Lijst met taken:
• 1. Hoeveel procent van het totaalbedrag aan uitkeringen dat het UWV jaarlijks overmaakt, gaat volgens de tekst over het UWV in het buitenland naar personen in het buitenland?
• 2. Noem alle verschillende woorden in de tekst over het UWV in het buitenland waarin "uitkering" voorkomt.
• 3. Schrijf het vervolg op de tekst over het UWV in het buitenland, te beginnen na de laatste zin ervan.

Brontekst:
******

Mogelijkheden UWV voor handhaving en dienstverlening in buitenland beperkt, maar goed benut
Rapport 'Een Nederlandse uitkering in het buitenland'
De Algemene Rekenkamer concludeert dat het UWV beperkte mogelijkheden heeft voor handhaving en dienstverlening in het buitenland, maar dat het UWV voortdurend inspanningen levert om deze volledig te benutten. Ongeveer 2% van het totaalbedrag aan uitkeringen dat UWV jaarlijks overmaakt, gaat naar personen in het buitenland. Een klein deel daarvan bestaat uit werkloosheidsuitkeringen. Ruim 88% ervan bestaat uit arbeidsongeschiktheidsuitkeringen.

******

Uittreksel gegevensset:
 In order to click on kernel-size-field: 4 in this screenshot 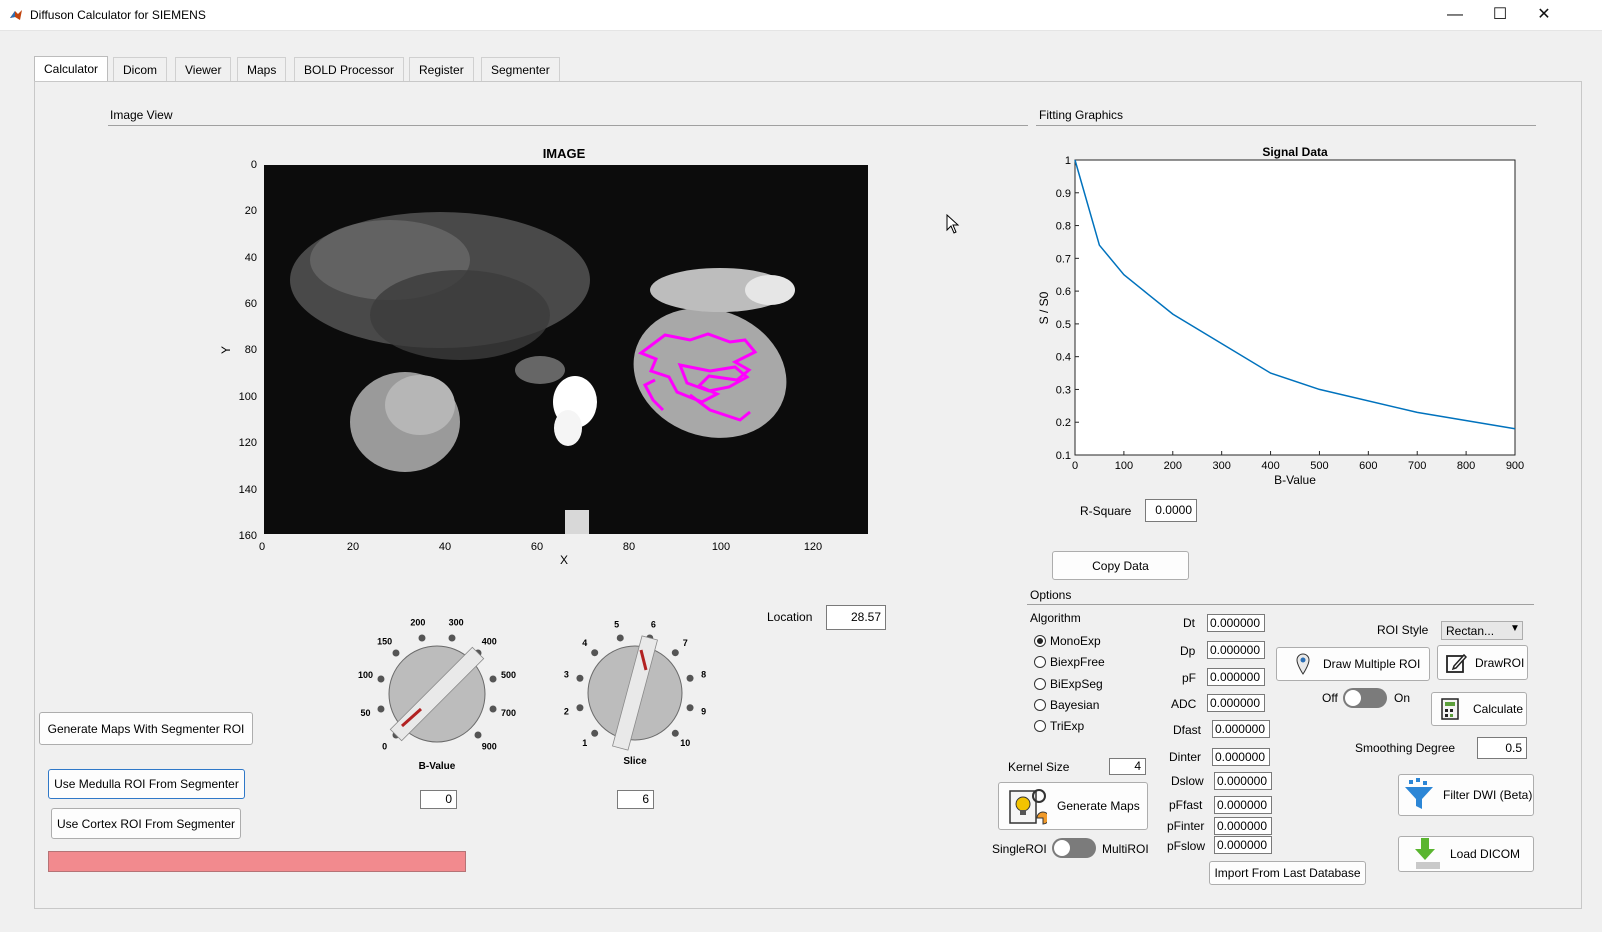, I will do `click(1128, 766)`.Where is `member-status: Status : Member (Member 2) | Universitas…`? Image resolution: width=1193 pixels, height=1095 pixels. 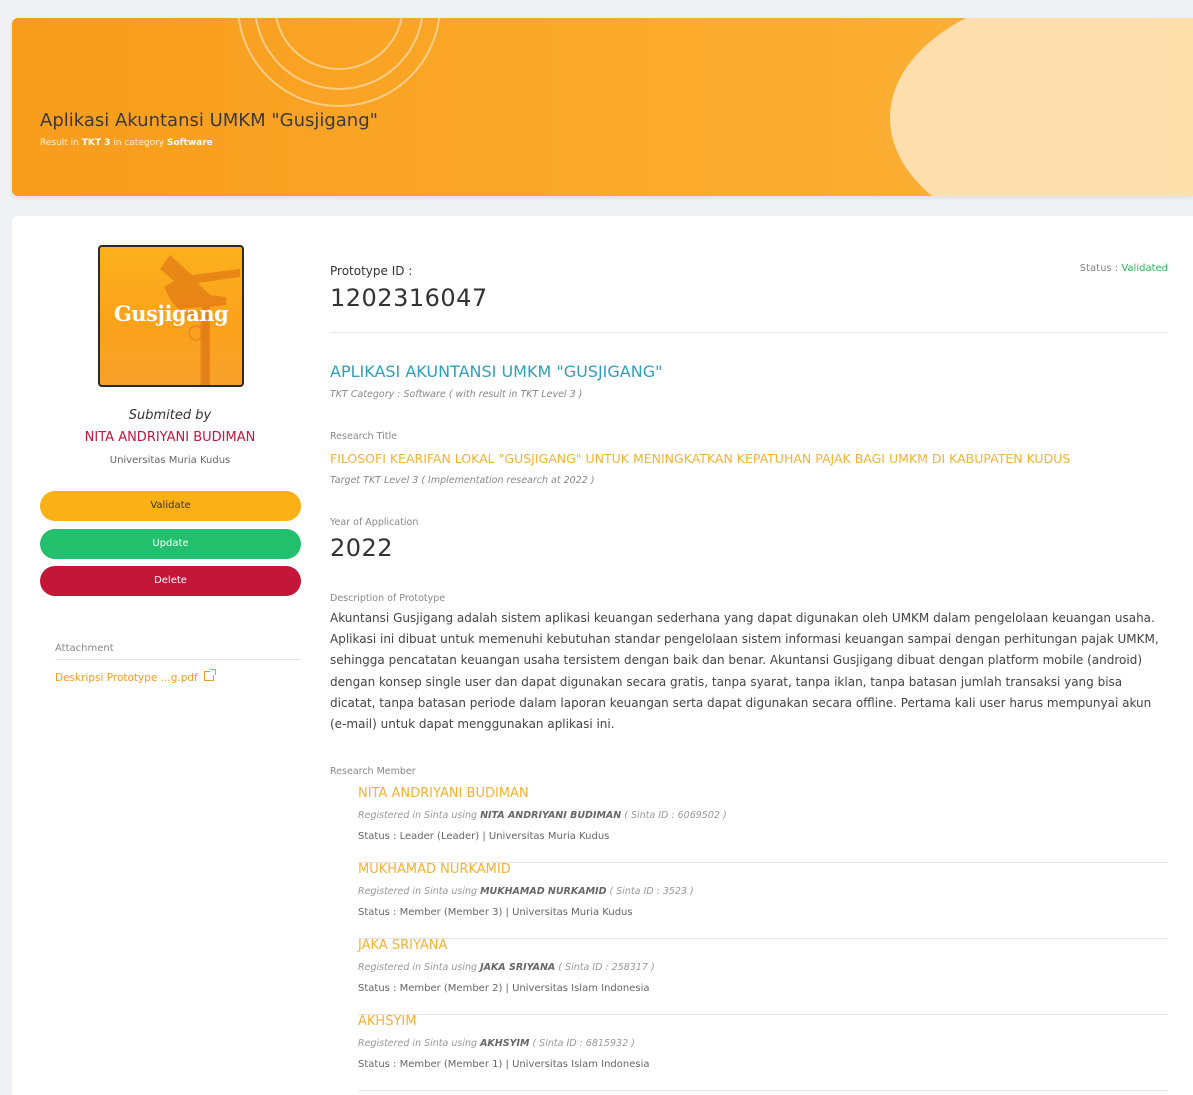
member-status: Status : Member (Member 2) | Universitas… is located at coordinates (504, 988).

******

Geschreven antwoorden:
• 1. Ongeveer 2%.

• 2. uitkering, uitkeringen, werkloosheidsuitkeringen, arbeidsongeschiktheidsuitkeringen

• 3.
UWV zet mogelijkheden tot handhaving en dienstverlening voldoende in
UWV zet mogelijkheden tot handhaving en dienstverlening voldoende in. Dienstverlening en handhaving in het buitenland verlopen vooral via de daar bevoegde instanties. Het UWV heeft in het buitenland dan ook te maken met wettelijke en praktische beperkingen. Europese privacywetgeving wordt bijvoorbeeld strikter geïnterpreteerd in Duitsland, waardoor bepaalde gegevens niet beschikbaar zijn voor het UWV. Sociale zekerheidsstelsels in bijvoorbeeld Duitsland, Spanje en Polen zijn niet op nationaal niveau georganiseerd, waardoor informatie niet centraal toegankelijk is. Verder
kunnen klanten in het buitenland lang niet altijd gebruikmaken van DigiD. Het UWV kan daardoor in het buitenland minder makkelijk dan in Nederland over correcte en tijdige informatie beschikken.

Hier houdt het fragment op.